É legítimo usar viés com o significado descrito na pergunta, uma vez que a palavra se encontra assim definida, por exemplo, no Dicionário Houaiss: «tendência geral ou determinada por forças externas. Ex.: o viés inflacionário de certa medida econômica» (ver também o iDicionário Aulete). Outra palavra possível é enviesamento, tal como é usada numa tradução para o português de Portugal:

«The clarification of 8 May that the Governing Council aims to maintain inflation rates below, but close to, the upper bound of the definition, shows the ECB´s commitment in providing a sufficient safety margin to guard against the risks of deflation and also addresses the issue of the possible presence of a measurement bias in the HICP and the implication of equilibrium inflation differentials within the euro area.»

«A clarificação efectuada a 8 de Maio, de que o Conselho do BCE visa manter as taxas de inflação num valor inferior mas próximo do limite superior da definição, revela o empenhamento do BCE em proporcionar uma margem de segurança suficiente para a prevenção contra os riscos de deflação e contempla igualmente a possível existência de um enviesamento de medida do IHPC e as implicações da possível existência de diferenciais de inflação de equilíbrio no seio da área do euro.»

Pergunta:

Como se deve pronunciar o nome Eduardo?

É correto dizer "Iduardo"?

Muito obrigado.

Resposta:

Em Portugal, é correto dizer "iduardo". Tradicionalmente, no começo de palavra, em sílaba átona pré-tónica, um e é pronunciado ou lido como [i] — embora haja exceções. Não é, contudo, o caso de Eduardo, normalmente "Iduardo", talvez mais entre os falantes mais velhos do que entre os mais novos.

Pergunta:

Qual é a forma correta de pronunciar-se a palavra envelhecimento: com o e aberto em "envèlhecimento", ou fechado?

Resposta:

No português europeu, a pronúncia-padrão apresenta dois ee mudos (e não fechados) na sequência silábica átona -velhe- da palavra envelhecimento, conforme a transcrição fonética do dicionário da Academia das Ciências de Lisboa ([ẽvɨʎɨsiˈmẽtu]; ver também Grande Dicionário da Língua Portuguesa, da Porto Editora).

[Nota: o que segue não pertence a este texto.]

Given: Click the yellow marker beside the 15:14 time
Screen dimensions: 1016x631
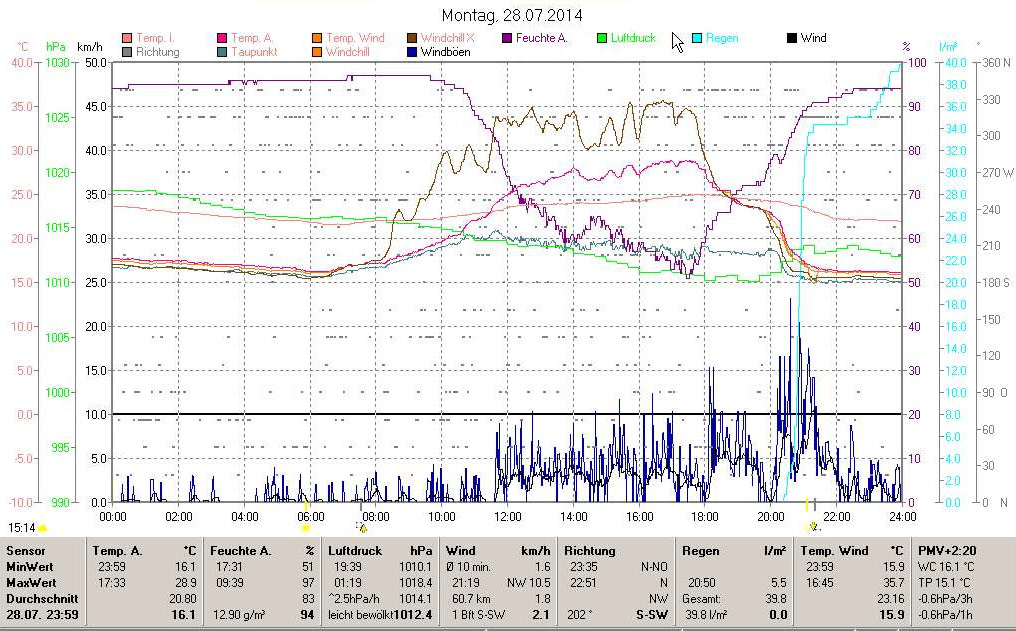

No entanto, existe realmente a pronúncia "envèlhecimento", com e aberto na sílaba átona -ve-, sobre a qual não há censura normativa explícita; portanto, julgá-la incorreta é uma inferência que se faz a partir do facto de ela não obedecer à regra geral do vocalismo átono do português europeu.

Mas, dado que existem muitas exceções a esta regra, havendo palavras derivadas que mantêm o timbre da vogal da sílaba tónica da base de derivação (por exemplo, bela > belamente), não se vê razão para rejeitar "envèlhecimento" (que integra velh-, o radical de velho, que tem e aberto), podendo esta ser aceite como uma variante não maioritária. Um caso semelhante ocorre com velhice, cuja primeira sílaba, que é átona, é articulada quer com e mudo (soando "v´lhice") quer com e aberto ("vèlhice") por falantes de Portugal.

Pergunta:

«"Mas em que raio de complicação é que nos fomos meter!?" — desabafou o Silva para/ao/com o Fagundes.»

Deve-se escrever: «desabafou para», «desabafou ao», «desabafou com»?

Muito obrigado.

Resposta:

Recomenda-se «desabafar com» (cf. Dicionário Sintáctico de Verbos Portugueses, Coimbra, Livraria Almedina, 1994, de Winfried Busse, e Vocabulário — Regime Preposicional de Verbos Lisboa, Didática Editora, de Cármen Nunes e Leonor Sardinha).